* DATA LISTING
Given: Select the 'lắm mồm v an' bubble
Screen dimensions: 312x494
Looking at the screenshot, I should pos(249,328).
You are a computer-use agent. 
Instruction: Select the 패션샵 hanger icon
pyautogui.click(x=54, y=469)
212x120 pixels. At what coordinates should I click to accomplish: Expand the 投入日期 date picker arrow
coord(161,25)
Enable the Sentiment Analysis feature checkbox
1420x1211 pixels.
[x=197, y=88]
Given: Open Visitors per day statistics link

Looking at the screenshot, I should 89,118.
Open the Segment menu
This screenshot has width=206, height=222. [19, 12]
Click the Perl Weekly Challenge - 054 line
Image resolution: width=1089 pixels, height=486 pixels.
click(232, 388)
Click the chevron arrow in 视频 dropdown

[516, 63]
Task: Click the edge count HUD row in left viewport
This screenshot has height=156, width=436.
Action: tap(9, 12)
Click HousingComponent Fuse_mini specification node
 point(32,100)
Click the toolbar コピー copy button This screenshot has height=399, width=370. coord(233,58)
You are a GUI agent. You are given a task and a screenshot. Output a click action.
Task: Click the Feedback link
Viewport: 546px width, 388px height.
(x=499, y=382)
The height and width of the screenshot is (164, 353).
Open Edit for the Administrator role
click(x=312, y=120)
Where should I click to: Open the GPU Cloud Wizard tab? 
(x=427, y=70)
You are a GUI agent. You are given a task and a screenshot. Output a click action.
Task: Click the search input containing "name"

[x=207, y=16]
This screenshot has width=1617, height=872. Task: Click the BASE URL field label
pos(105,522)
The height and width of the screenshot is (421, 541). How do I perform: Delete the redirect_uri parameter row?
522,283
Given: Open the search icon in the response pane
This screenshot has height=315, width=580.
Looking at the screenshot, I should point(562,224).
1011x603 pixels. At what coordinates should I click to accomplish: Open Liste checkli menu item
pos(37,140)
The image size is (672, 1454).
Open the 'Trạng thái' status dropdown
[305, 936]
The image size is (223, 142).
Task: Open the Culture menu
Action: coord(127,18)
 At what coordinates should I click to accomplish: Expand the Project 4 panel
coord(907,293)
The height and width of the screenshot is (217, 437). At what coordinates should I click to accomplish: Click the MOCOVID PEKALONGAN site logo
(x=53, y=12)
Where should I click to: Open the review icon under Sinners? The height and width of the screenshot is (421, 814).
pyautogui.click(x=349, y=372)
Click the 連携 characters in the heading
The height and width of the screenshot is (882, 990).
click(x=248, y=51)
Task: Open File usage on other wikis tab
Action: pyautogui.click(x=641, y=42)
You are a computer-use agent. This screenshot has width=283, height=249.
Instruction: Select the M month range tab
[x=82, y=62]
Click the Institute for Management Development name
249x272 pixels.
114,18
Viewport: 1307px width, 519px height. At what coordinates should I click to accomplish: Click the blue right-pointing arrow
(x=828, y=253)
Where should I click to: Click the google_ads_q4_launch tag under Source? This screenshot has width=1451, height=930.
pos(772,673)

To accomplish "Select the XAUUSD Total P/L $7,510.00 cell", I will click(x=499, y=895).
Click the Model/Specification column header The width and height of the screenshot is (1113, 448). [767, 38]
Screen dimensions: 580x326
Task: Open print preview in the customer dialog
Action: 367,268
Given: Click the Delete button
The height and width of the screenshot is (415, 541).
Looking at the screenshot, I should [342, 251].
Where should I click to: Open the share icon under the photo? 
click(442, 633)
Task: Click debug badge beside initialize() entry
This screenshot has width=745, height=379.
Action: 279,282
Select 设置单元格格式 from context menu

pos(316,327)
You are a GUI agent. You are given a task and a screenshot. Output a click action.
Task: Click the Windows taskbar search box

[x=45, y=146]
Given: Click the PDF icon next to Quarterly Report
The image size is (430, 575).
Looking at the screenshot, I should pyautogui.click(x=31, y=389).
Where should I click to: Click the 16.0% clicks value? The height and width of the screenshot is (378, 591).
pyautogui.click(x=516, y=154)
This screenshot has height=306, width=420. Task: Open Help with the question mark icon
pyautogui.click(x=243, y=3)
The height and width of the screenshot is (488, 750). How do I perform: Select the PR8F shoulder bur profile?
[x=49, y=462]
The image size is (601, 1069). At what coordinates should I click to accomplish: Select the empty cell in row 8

* TASK
Output each record precisely as given.

* EXERCISE OUTPUT
Given: Select the 'lắm mồm v an' bubble
Screen dimensions: 312x494
Looking at the screenshot, I should pos(249,328).
You are a computer-use agent. 
Instruction: Select the 패션샵 hanger icon
pyautogui.click(x=54, y=469)
212x120 pixels. At what coordinates should I click to accomplish: Expand the 投入日期 date picker arrow
coord(161,25)
Enable the Sentiment Analysis feature checkbox
1420x1211 pixels.
[x=197, y=88]
Given: Open Visitors per day statistics link

Looking at the screenshot, I should 89,118.
Open the Segment menu
This screenshot has width=206, height=222. [19, 12]
Click the Perl Weekly Challenge - 054 line
Image resolution: width=1089 pixels, height=486 pixels.
click(232, 388)
Click the chevron arrow in 视频 dropdown

[516, 63]
Task: Click the edge count HUD row in left viewport
This screenshot has height=156, width=436.
Action: tap(9, 12)
Click HousingComponent Fuse_mini specification node
 point(32,100)
Click the toolbar コピー copy button This screenshot has height=399, width=370. coord(233,58)
You are a GUI agent. You are given a task and a screenshot. Output a click action.
Task: Click the Feedback link
Viewport: 546px width, 388px height.
(x=499, y=382)
The height and width of the screenshot is (164, 353).
Open Edit for the Administrator role
click(x=312, y=120)
Where should I click to: Open the GPU Cloud Wizard tab? 
(x=427, y=70)
You are a GUI agent. You are given a task and a screenshot. Output a click action.
Task: Click the search input containing "name"

[x=207, y=16]
This screenshot has width=1617, height=872. Task: Click the BASE URL field label
pos(105,522)
The height and width of the screenshot is (421, 541). How do I perform: Delete the redirect_uri parameter row?
522,283
Given: Open the search icon in the response pane
This screenshot has height=315, width=580.
Looking at the screenshot, I should point(562,224).
1011x603 pixels. At what coordinates should I click to accomplish: Open Liste checkli menu item
pos(37,140)
The image size is (672, 1454).
Open the 'Trạng thái' status dropdown
[305, 936]
The image size is (223, 142).
Task: Open the Culture menu
Action: coord(127,18)
 At what coordinates should I click to accomplish: Expand the Project 4 panel
coord(907,293)
The height and width of the screenshot is (217, 437). At what coordinates should I click to accomplish: Click the MOCOVID PEKALONGAN site logo
(x=53, y=12)
Where should I click to: Open the review icon under Sinners? The height and width of the screenshot is (421, 814).
pyautogui.click(x=349, y=372)
Click the 連携 characters in the heading
The height and width of the screenshot is (882, 990).
click(x=248, y=51)
Task: Open File usage on other wikis tab
Action: pyautogui.click(x=641, y=42)
You are a computer-use agent. This screenshot has width=283, height=249.
Instruction: Select the M month range tab
[x=82, y=62]
Click the Institute for Management Development name
249x272 pixels.
114,18
Viewport: 1307px width, 519px height. At what coordinates should I click to accomplish: Click the blue right-pointing arrow
(x=828, y=253)
Where should I click to: Click the google_ads_q4_launch tag under Source? This screenshot has width=1451, height=930.
pos(772,673)

To accomplish "Select the XAUUSD Total P/L $7,510.00 cell", I will click(x=499, y=895).
Click the Model/Specification column header The width and height of the screenshot is (1113, 448). [767, 38]
Screen dimensions: 580x326
Task: Open print preview in the customer dialog
Action: 367,268
Given: Click the Delete button
The height and width of the screenshot is (415, 541).
Looking at the screenshot, I should [342, 251].
Where should I click to: Open the share icon under the photo? 
click(442, 633)
Task: Click debug badge beside initialize() entry
This screenshot has width=745, height=379.
Action: 279,282
Select 设置单元格格式 from context menu

pos(316,327)
You are a GUI agent. You are given a task and a screenshot. Output a click action.
Task: Click the Windows taskbar search box

[x=45, y=146]
Given: Click the PDF icon next to Quarterly Report
The image size is (430, 575).
Looking at the screenshot, I should pyautogui.click(x=31, y=389).
Where should I click to: Click the 16.0% clicks value? The height and width of the screenshot is (378, 591).
pyautogui.click(x=516, y=154)
This screenshot has height=306, width=420. Task: Open Help with the question mark icon
pyautogui.click(x=243, y=3)
The height and width of the screenshot is (488, 750). How do I perform: Select the PR8F shoulder bur profile?
[x=49, y=462]
The image size is (601, 1069). At what coordinates should I click to accomplish: Select the empty cell in row 8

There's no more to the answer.